Gary Malone nailed it far better than Dale Earnhardt.
‘Who they?’ some might ask, but in the balloon-festooned finery of last Thursday night’s 2016 Angus Sports Awards in Forfar’s Reid Hall it’s a fair bet that more of the company might have been familiar with the first mentioned Voluntary Action Angus chief than the latter US stock car racer known as The Intimidator.
The NASCAR charger once famously declared that second is just the first placed-loser.
Cliched it may have been, but from my vantage point I was instead full square behind Mr Malone’s alternative assessment that everyone there was a winner.

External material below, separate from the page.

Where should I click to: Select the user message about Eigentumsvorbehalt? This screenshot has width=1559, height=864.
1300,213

Over its 21 years the awards have hailed sportspeople at national, Commonwealth, Olympic and world level; their clubs, coaches and the legions of unsung local heroes.

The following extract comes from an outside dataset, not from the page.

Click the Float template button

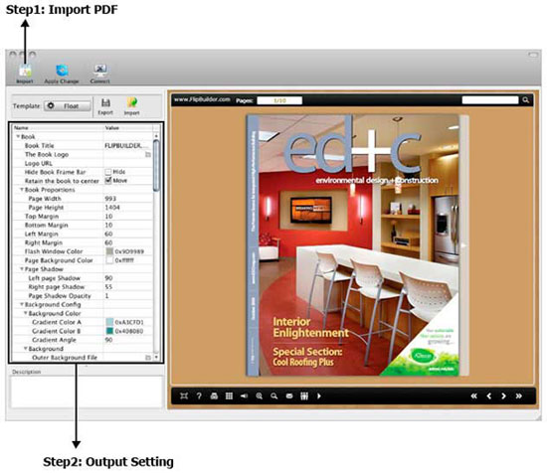pos(67,106)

One of those Olympians had been lined up weeks ago as a special guest for the birthday bash and sporting serendipity meant that we had in our midst newly-decorated European indoor athletics medallist Eilish McColgan, proudly clutching the 3,000m Belgrade bronze she battled to win just a few days’ previously.
McColgan’s Dundee Hawkhill buddy Laura Muir deservedly grabbed the headlines for her double gold display in the Kombank Arena, but there can be no doubting how much a first senior medal has meant to the 26-year-old whose svelte frame has firmly booted adversity out of the park – albeit at the cost of a left foot with enough medical scaffolding in it now to set the airport security alarm off quicker than any glittering gong around her neck.
Delighted as the Reid Hall company were with the track queen in their midst, so too would Eilish have been suitably impressed by the breadth and depth of nominees from across myriad sports and every corner of the county.
So hats off to Edzell’s Catriona Steele whose Tae-Kwon Do talent saw her named 2016 Sports Personality of the Year after a goldrush year at Scottish and World level.
Overwhelmed Catriona told the Reid Hall crowd she was “just a mum”.
That’s as wide of the mark as Mr Earnhardt trying to have us believe that there were any losers in the Reid Hall.